Residential: What ever you've heard about the market slumping its dead wrong. There has been no real downslide in the price of housing. The residential market is going strong and if there is a bubble it sure hasn't been deflated yet.
The strength of the market for residential housing is directly affected by the interest rates. If the interest rates climb the housing sales slump. The market also depends on unemployment rates. The lower the unemployment the higher house sales.
The housing market will decline as interest rates climb. The market also depends on unemployment rates. The lower the unemployment the higher house sales.
A market will also slump because of too many houses on the market. This will correct itself as people remove their homes from the market due to slumping prices which then brings the prices back up.
With unemployment and interest rates at an all time low the housing boom is going to continue through 2007 and most likely into 2008 so if you are in the market for a house don't be waiting for lower prices. If you don't get in now you may not be able to in just a few months.

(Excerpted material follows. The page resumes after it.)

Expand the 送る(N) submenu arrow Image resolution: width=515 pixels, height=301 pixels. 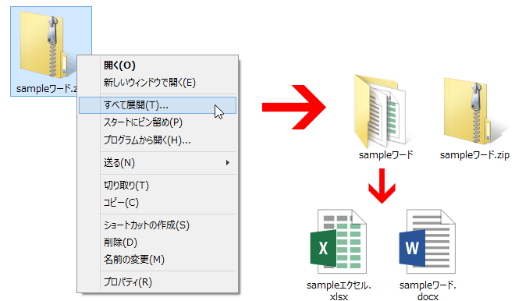click(227, 163)
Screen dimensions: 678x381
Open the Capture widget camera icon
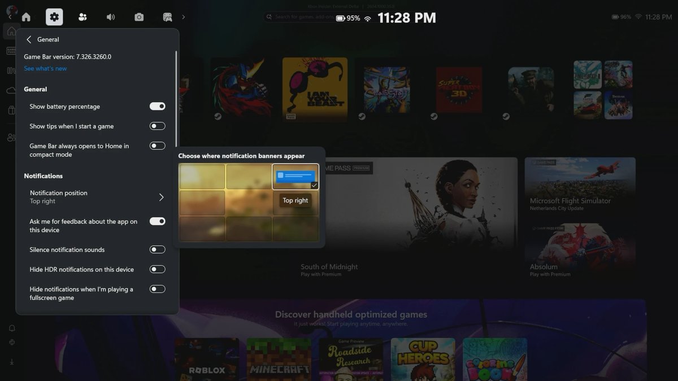click(x=139, y=16)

Retail: Changing youth demographics and tends of leverage buyouts will both be factors in this sector. Private capital tends to consolidate across a single industry which results in a particular sector being very healthy. The demographic trend continues to be urbanized young households that are made up of two adults, no children, and at least one pet. As this market continues to demand more in the retail sector retail will continue to see a healthy 2007 just like 2006.
Industrial: This sector is motivated into moving sector of its company offshore to remain competitive. The higher wage demands and operating costs have resulted in these companies seeking alternatives. 2007 sees the industrial sector begin to stabilize as it finds is comfort zone from all the turmoil of 2006.
Commercial: This sector consists mostly of office buildings which have seen significant growth in the past few years. The trend for 2007 will be for increased urban growth but at a very steady pace.
Investment: The real estate investment market should follow the same path as the residential market because as long as interest rates are down investment in retail properties is a smart move. With the quickly increasing values you can buy, rent, and make a good return on your money within just a few years if you decide to sell.
There is no question that the real estate trends for 2007 are going to still see significant demand with housing prices continuing to rise. The game will be to beat the clock and buy in before prices take another significant jump upwards.